La claque ultime qui l'a fait sortir de sa réserve habituelle est d'ailleurs venue de la CLAC - la Convergence des luttes anticapitalistes - qui a décidé de faire cheminer sa manifestation du 1er mai hier soir de l'hôtel de ville de Montréal jusqu'à son club privé, situé à proximité, rue de la Commune, dans le Vieux-Montréal.

La CLAC voulait ainsi dénoncer les élus montréalais qui se sont rendus au club 357c pour comploter avec des entrepreneurs corrupteurs du monde de la construction.

«Les médias et le public en général en sont venus à faire une association directe entre notre club privé et un repaire de bandits. On est devenus la cible facile. On n'est pas le Café Consenza», insiste-t-il.

Le club 357c a été mentionné dans 42 articles de La Presse depuis qu'on a appris, il y a six mois, que les acteurs du scandale du Faubourg Contrecoeur s'y étaient rencontrés 14 fois, en 2005 et 2006.

«Je suis déçu parce que je veux seulement que nos 50 employés et nos 1100 membres retrouvent la quiétude et la bonne réputation qu'on a toujours eues», demande le fondateur de l'Ex-Centris.

La morosité Charbonneau

S'il estime que la commission Charbonneau est nécessaire et importante pour épurer les moeurs dans le secteur de la construction et dans l'attribution des contrats publics, Daniel Langlois déplore le climat de morosité qu'ont distillé les travaux de la commission d'enquête.

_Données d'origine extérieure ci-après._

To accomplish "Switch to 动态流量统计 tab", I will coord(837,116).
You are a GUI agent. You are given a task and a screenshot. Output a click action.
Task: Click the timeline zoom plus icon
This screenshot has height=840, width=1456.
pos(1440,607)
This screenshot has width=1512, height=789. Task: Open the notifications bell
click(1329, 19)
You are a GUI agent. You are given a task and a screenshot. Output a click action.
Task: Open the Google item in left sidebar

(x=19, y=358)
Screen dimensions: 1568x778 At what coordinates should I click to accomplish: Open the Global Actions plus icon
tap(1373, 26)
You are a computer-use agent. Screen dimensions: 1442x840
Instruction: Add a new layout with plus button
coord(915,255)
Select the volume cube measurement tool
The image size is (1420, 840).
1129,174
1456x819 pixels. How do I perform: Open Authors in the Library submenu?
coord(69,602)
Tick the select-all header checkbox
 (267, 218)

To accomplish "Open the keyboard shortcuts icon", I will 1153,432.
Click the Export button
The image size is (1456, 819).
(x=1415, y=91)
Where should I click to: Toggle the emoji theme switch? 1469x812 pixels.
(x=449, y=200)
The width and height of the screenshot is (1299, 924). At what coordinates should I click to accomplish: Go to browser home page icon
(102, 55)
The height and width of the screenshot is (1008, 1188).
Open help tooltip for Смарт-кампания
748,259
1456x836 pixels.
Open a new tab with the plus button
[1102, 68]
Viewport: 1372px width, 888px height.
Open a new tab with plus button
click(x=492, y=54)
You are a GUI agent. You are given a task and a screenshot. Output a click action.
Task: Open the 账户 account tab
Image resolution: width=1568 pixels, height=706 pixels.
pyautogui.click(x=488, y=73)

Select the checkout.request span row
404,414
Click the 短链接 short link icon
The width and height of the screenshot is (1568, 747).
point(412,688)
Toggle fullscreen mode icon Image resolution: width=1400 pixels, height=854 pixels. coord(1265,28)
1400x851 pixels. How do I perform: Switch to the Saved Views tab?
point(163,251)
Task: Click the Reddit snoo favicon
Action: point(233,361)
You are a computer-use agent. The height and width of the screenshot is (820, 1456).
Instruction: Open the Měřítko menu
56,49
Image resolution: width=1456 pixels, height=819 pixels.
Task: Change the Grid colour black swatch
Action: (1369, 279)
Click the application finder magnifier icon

Il en veut surtout aux amalgames faciles qui sont faits et qui rendent maintenant suspectes toutes les réunions d'affaires qui impliquent plus d'un individu.

«On revient toujours sur la douzaine de rencontres malhonnêtes qui ont été recensées au club 357c, alors que, depuis notre ouverture, ce sont des dizaines de milliers d'événements qui y ont été tenus. Beaucoup de collectes de fonds sont organisées par nos membres au club. On va notamment organiser la campagne de l'Unicef la semaine prochaine.

«Pour faire des affaires, il faut faire des rencontres d'affaires et c'est pourquoi j'ai créé le club 357c. Je voulais donner à Montréal un endroit unique où créateurs et gens d'affaires pourraient se rencontrer et monter des projets ensemble», explique Daniel Langlois.

L'édifice du 357, de la Commune tombait en ruine lorsqu'il l'a acheté. Ancien entrepôt d'import-export chinois, il a été endommagé durant les rénovations, mais Daniel Langlois a décidé de le restaurer selon les plans d'origine.

«J'aurais pu construire une tour, mais je voulais donner un lieu unique à Montréal, créer un club privé moderne, luxueux et convivial. Et là, notre réputation est injustement attaquée», relève-t-il.

Daniel Langlois souligne que jamais les autres clubs privés montréalais - le Club Saint-Denis, le Saint James, le Club Mount Royal ou le Mount Stephen Club (trois d'entre eux sont aujourd'hui fermés) - n'ont subi pareille cabale.

«C'est comme si on me disait: tu as créé Softimage, tu as fait de l'argent en vendant à Microsoft pis c'est pas correct. C'est mal de faire de l'argent, c'est mal de réussir», conclut le philanthrope déçu.